═════ Data for this task ═════

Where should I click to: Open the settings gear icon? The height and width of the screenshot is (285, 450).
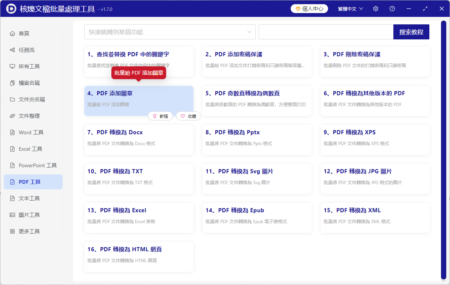coord(375,8)
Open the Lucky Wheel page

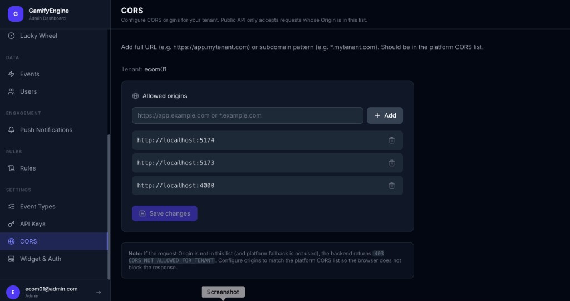(38, 36)
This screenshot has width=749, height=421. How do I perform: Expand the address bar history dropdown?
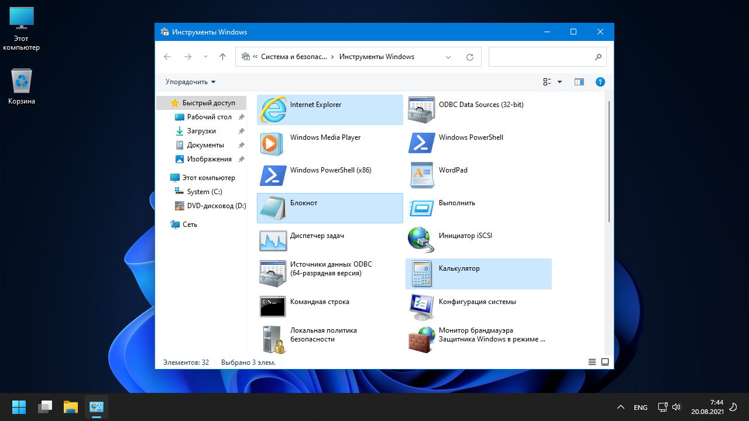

═════

» Instructions for the task
Please return the full listing word for word, but without any pictures.

» Completed exercise
Where should I click to: Open the settings gear icon? The height and width of the screenshot is (285, 450).
coord(375,8)
Open the Lucky Wheel page

(38, 36)
This screenshot has width=749, height=421. How do I perform: Expand the address bar history dropdown?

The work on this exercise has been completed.